|Sophie on the top with her dear companion, Victor, who died at the old farm|
When we are born, we know we come from a little seed. Spiritually, we all have our own beliefs of where we were as souls [or not] before the seed and egg even came together. It's a mystery. But once human, we come out into the world with others to assist in our beginning journey. A doctor or midwife grasps us as we emerge, our mothers [if we are so blessed] hold us and makes utterances we will learn to follow and respond to. We watch others as role models as we grow and learn, and explore. We might go off on a day trip, or a long trek across the desert alone, but we always come back to share the journey through story. We share our human experiences with other human experienced creatures through all of life.
But with death, we journey alone–at least the first stages after we leave our bodies. Even if you believe that when we die, that's it, you cease to be anything except a carcass, even then you are alone in the instant you cease to be. We can be there for someone or a creature in the throws of death, but we can't accompanying them on the next stages. The great mystery. But I love a mystery, even though sometimes they are a bit scary.
The morning Sophie was dying, I returned to the house at some point and sat with classical music playing. I closed my eyes and imagined her up in the yonder, rolling about in air like an acrobat without a mat-just floating and rolling, with her sweet smile. I pictured Victor coming to be with her and then I watched them float off.
I opened my eyes and was hopeful that might help her fully release. I had told her the night before that maybe it was time to let go of her body, and to look for Victor as he would help her on the next stage of her journey. I asked her to look for me when my time comes.

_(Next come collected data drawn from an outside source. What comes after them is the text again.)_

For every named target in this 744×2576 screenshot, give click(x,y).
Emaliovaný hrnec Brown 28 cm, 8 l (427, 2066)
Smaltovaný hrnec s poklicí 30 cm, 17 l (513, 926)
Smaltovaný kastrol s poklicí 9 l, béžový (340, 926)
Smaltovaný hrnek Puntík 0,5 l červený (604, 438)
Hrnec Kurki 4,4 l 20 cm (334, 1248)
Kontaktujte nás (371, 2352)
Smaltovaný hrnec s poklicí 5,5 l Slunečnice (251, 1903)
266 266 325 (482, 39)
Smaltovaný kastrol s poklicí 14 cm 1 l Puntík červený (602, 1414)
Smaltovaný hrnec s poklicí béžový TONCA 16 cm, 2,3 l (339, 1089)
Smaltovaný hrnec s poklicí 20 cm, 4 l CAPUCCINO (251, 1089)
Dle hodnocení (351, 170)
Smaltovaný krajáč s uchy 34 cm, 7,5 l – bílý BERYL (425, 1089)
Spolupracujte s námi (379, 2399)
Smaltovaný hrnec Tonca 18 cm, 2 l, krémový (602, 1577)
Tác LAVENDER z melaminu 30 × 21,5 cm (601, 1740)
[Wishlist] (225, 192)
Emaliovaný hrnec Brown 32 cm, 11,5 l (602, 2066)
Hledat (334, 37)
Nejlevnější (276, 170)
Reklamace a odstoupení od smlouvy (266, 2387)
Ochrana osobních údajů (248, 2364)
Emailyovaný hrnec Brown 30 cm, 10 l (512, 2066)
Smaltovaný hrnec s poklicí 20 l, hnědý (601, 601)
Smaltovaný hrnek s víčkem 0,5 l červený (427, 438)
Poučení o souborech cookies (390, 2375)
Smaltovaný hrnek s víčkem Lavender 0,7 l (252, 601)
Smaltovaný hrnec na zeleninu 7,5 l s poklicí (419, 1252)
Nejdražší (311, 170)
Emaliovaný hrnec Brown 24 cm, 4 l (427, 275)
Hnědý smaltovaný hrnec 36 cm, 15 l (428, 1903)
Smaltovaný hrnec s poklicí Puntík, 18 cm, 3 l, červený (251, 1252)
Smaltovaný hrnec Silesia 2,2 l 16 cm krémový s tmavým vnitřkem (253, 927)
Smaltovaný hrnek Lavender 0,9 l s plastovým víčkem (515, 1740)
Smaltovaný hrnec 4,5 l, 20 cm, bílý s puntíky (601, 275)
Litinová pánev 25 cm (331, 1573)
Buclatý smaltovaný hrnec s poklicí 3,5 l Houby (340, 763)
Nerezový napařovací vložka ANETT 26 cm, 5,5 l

As someone who likes to share story through words, art and image, I have thought many times that on the moment I die, I won't be able to share it, it will be only known to me. Maybe that is a good thing. Maybe what I experience will be completely unique to me, and each of you will have completely different after death seconds. Our births aren't the same, after all.
And then again, it dawned on me–the fact I do live my life so much out in the open with story and images, the idea that none of you will be privy to what happens the seconds after I'm dead is really rather...a relief. It will be all mine, those first post death seconds.
I think there are seconds of post death that will pack all sorts of things into them, and then...I'll know which way to turn or go and I will see and feel what I need. I desire to see all the animals I've cared for and my parents. I desire to truly feel what pure soul is.